■ **WHAT IS ASKED**:
- a) Duplicate the passage of the forum post on physics as inference between "This kind of" and "elaborated things are.", inclusive.
- b) Answer these questions using the forum post on physics as inference:
(i) Who is named as Lee Smolin's collaborator, and what is that person's field?
(ii) From what does Kevin Knuth's idea hold that natural law derives?
(iii) In Ariel Caticha's view, rational inference equals what?
- c) Resume the forum post on physics as inference from its last sentence onward.

■ **GIVEN PASSAGE**:
* Start *
Unfortunately there is to my knowledge none that has published anything that is completely in the direction what I think needs to be done, but there are several peoples and programs that have fragments that point to this direction.
But the general direction I'm favouring is an inference perspective to physics, where the ultimate idea is that the laws of physics are nothing but natures own "rational infernece". Then this is combined by physical constraints on the inference system (hosted by the observing system).
Some ideas that at least RELATE to this (but which develops different later) you find here.
1) Ariel Caticha
http://www.albany.edu/physics/ariel_caticha.htm
His main idea is that the laws of nature are derivable from the rules of rational inference. Ie. that information about physical interactions between two systems in nature, can be understood as a rational inference on their behaviour. In his view rational inference = probability theory, and for the extension to non-commutative cases quantum theory.
How this relates to my view: the main idea that the laws of physical are "rational expectations" is right in line with I envision, but I think we Need to start the analysi much deeper. In particular to I reject the too naive usage of continuum based probability. I think we need to start at the discrete levels and not just jump into the limits. This is why the causal set program may have bigger potential. But the idea is that these programs might meed somewhere.
2) Lee Smolin (Roberto Unger angle)
Smolin is very scattered and writes about almost everything, but the part I like the most is his collaboration with R Unger (expert in social theory) where he argues that the idea of eternal and timless laws of physica is wrong. The laws of the universe are evolving. I won't repeat the argument here, but this is also in line with my thinking, and it merges well with the reconstruction of ratinal inference from discrete ordered and partitioned sets of sets. It ultimately means that the laws of physics are also the result of a rational inference. But I find that Smoling isn't radical enough, he doesn't go all the way.
3) Kevin Knuth
Foundations of Physical Law
http://knuthlab.rit.albany.edu/index.php/Program/Foundations
His idea is that natural law derives from ordering relations. The idea could be that order is naturally present in the chain of events that defines the observers knowledge. This is an abstract idea that aims to ultimatley infer the laws of nature, from ordering relations of set, combining them also with equivalence relations of sets. This is an abstract reasoning that takes place long before spacetime is defined.
This kind of research is important and may relate to what I have in mind. But what he does is very basic structures, I can not answer for what Knuth's vision of the more elaborated things are.
* End *
■ **EXTRACTED RECORDS**:
* Start *
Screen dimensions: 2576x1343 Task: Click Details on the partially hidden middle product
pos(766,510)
* End *
* Start *
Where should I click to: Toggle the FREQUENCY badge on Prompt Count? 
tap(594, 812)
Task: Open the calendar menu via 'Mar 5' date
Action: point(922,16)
* End *
* Start *
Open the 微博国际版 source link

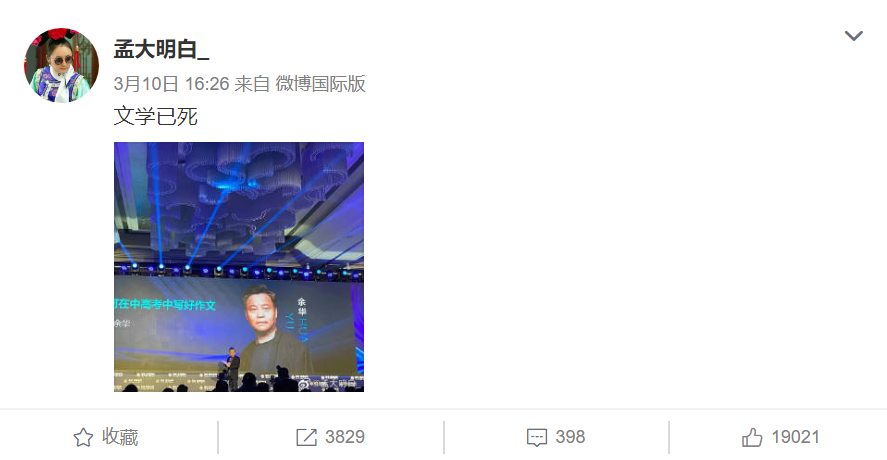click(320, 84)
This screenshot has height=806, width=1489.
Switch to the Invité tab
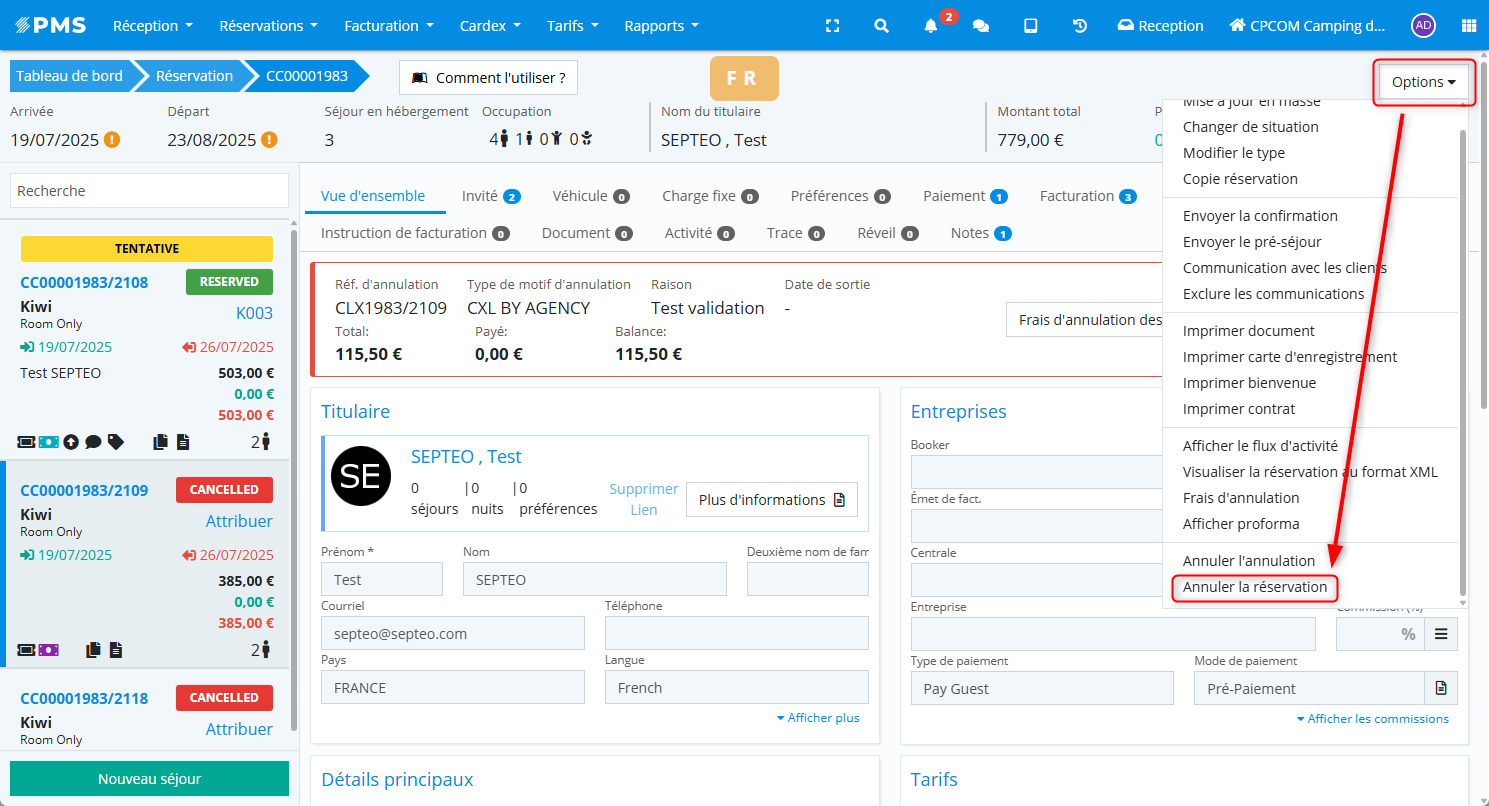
* End *
■ **RESULTS BY TASK**:
- a)
This kind of research is important and may relate to what I have in mind. But what he does is very basic structures, I can not answer for what Knuth's vision of the more elaborated things are.

- b)
(i) R Unger, an expert in social theory.
(ii) From ordering relations.
(iii) Probability theory.

- c)
How this relates to my view: This reminds of some of basic structure I'm working with. The basic abstractions are sets of distinguishable events, as well as counter states, that represents memory structure (where information is encoded). Then I have sets of such sets, that are related by different encodings (fourier transform is just an example). This entire set is constrained by a complexity. A time history is ordered, but a reencoded history has a different order. This is why networks of order create complex sturcutres that can be interpreted as multidimensional. Then this entire set of sets is subjct to random walks as the networks of sets develop in different directions entirely depending on the data stream fed into it. But this research is so abstract that on first sight, I have to admit that it's hard to see how it connects to physics. This is why I thin that IF someone is working on this, and publish parts of it, it may be in mathematical papers.
4) String theory
While I do not like string theory as such, it may be interesting to associate to it since it's after all one of the main BTSM reasearch programs.
In string theory, the idea is to deduce the action of the system, from some form of string action, and different state of the string. But ultimately the origin of the string action is just a silyl association to the string as a mechanical litteral string, oscillating. Then you quantize etc.
My generic view is to infer the action of a system from the rational action of the system, where the rational action is what follows from a random system just subject to the acquired self-constraints (such as ordering and equivalence relations of historical events). No classical action is needed. Also the "quantum" should be emergent as the structure of the system evolves from a single set to several non-commuting sets.
It is possible that string theory, may be a continuum limit of a deeper theory (without strings or more specifically without continuum objects at all; just sets of sets with inter-relations). The idea is that all interrelations would be understood from rational inference (almost the same as entropic reasoning).
5) Rovelli's LQG is not at all what I have in mind. When I started to read his book, during some of the first parts it started to converge to a picture I had where the networks would correspond to the observers information state; and that we would consider interacting networks. This would have been interesting to me, it could also connect at some point to te more abstract causal set views... but I later learning this is NOT Rovelli's vision.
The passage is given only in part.